Would you give the entries below again, precisely as they are written?

┏━━

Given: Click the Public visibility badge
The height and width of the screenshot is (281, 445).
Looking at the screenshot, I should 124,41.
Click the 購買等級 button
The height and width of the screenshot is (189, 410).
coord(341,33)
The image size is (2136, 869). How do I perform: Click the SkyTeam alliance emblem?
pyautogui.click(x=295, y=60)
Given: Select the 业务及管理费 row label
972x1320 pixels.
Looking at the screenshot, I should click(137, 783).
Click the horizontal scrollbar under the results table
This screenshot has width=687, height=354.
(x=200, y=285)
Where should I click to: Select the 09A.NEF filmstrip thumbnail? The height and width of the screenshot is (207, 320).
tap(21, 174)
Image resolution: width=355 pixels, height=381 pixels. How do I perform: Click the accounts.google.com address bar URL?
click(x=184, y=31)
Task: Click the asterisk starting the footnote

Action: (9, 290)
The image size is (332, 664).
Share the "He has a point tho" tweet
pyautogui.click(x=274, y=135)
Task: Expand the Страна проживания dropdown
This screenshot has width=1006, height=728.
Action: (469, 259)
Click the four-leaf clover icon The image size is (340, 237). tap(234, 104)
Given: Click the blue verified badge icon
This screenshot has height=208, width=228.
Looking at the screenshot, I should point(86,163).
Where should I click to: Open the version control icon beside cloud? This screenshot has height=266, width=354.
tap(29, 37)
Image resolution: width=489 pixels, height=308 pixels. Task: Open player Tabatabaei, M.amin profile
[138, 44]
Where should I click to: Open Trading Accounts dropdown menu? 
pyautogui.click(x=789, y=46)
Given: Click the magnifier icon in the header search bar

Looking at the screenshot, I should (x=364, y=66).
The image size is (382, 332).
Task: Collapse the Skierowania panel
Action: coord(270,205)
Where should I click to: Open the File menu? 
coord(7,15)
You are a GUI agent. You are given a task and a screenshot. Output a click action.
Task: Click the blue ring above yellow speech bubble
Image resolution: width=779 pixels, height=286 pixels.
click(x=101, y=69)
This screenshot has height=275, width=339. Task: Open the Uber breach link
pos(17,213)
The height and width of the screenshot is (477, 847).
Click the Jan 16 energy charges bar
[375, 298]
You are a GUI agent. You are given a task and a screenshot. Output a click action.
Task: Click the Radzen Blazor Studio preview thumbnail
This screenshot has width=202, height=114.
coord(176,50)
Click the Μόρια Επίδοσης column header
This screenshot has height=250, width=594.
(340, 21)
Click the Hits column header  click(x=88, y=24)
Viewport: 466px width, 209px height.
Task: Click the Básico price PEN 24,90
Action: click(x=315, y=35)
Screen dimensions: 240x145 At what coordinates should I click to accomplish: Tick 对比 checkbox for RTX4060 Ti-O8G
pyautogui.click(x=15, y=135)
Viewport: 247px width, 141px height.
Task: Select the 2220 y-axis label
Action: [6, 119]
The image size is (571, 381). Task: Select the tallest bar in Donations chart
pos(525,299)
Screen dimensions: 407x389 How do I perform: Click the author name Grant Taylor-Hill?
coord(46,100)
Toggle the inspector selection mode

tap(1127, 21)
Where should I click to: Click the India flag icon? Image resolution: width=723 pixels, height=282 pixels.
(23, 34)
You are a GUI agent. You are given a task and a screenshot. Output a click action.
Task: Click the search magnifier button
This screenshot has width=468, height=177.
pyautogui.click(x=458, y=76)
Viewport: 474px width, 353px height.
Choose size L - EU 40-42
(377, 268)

┗━━

* RESULT
Given: Click the Public visibility badge
The height and width of the screenshot is (281, 445).
Looking at the screenshot, I should 124,41.
Click the 購買等級 button
The height and width of the screenshot is (189, 410).
coord(341,33)
The image size is (2136, 869). How do I perform: Click the SkyTeam alliance emblem?
pyautogui.click(x=295, y=60)
Given: Select the 业务及管理费 row label
972x1320 pixels.
Looking at the screenshot, I should click(137, 783).
Click the horizontal scrollbar under the results table
This screenshot has width=687, height=354.
(x=200, y=285)
Where should I click to: Select the 09A.NEF filmstrip thumbnail? The height and width of the screenshot is (207, 320).
tap(21, 174)
Image resolution: width=355 pixels, height=381 pixels. How do I perform: Click the accounts.google.com address bar URL?
click(x=184, y=31)
Task: Click the asterisk starting the footnote

Action: (9, 290)
The image size is (332, 664).
Share the "He has a point tho" tweet
pyautogui.click(x=274, y=135)
Task: Expand the Страна проживания dropdown
This screenshot has width=1006, height=728.
Action: (469, 259)
Click the four-leaf clover icon The image size is (340, 237). tap(234, 104)
Given: Click the blue verified badge icon
This screenshot has height=208, width=228.
Looking at the screenshot, I should point(86,163).
Where should I click to: Open the version control icon beside cloud? This screenshot has height=266, width=354.
tap(29, 37)
Image resolution: width=489 pixels, height=308 pixels. Task: Open player Tabatabaei, M.amin profile
[138, 44]
Where should I click to: Open Trading Accounts dropdown menu? 
pyautogui.click(x=789, y=46)
Given: Click the magnifier icon in the header search bar

Looking at the screenshot, I should (x=364, y=66).
The image size is (382, 332).
Task: Collapse the Skierowania panel
Action: coord(270,205)
Where should I click to: Open the File menu? 
coord(7,15)
You are a GUI agent. You are given a task and a screenshot. Output a click action.
Task: Click the blue ring above yellow speech bubble
Image resolution: width=779 pixels, height=286 pixels.
click(x=101, y=69)
This screenshot has height=275, width=339. Task: Open the Uber breach link
pos(17,213)
The height and width of the screenshot is (477, 847).
Click the Jan 16 energy charges bar
[375, 298]
You are a GUI agent. You are given a task and a screenshot. Output a click action.
Task: Click the Radzen Blazor Studio preview thumbnail
This screenshot has width=202, height=114.
coord(176,50)
Click the Μόρια Επίδοσης column header
This screenshot has height=250, width=594.
(340, 21)
Click the Hits column header  click(x=88, y=24)
Viewport: 466px width, 209px height.
Task: Click the Básico price PEN 24,90
Action: click(x=315, y=35)
Screen dimensions: 240x145 At what coordinates should I click to accomplish: Tick 对比 checkbox for RTX4060 Ti-O8G
pyautogui.click(x=15, y=135)
Viewport: 247px width, 141px height.
Task: Select the 2220 y-axis label
Action: [6, 119]
The image size is (571, 381). Task: Select the tallest bar in Donations chart
pos(525,299)
Screen dimensions: 407x389 How do I perform: Click the author name Grant Taylor-Hill?
coord(46,100)
Toggle the inspector selection mode

tap(1127, 21)
Where should I click to: Click the India flag icon? Image resolution: width=723 pixels, height=282 pixels.
(23, 34)
You are a GUI agent. You are given a task and a screenshot. Output a click action.
Task: Click the search magnifier button
This screenshot has width=468, height=177.
pyautogui.click(x=458, y=76)
Viewport: 474px width, 353px height.
Choose size L - EU 40-42
(377, 268)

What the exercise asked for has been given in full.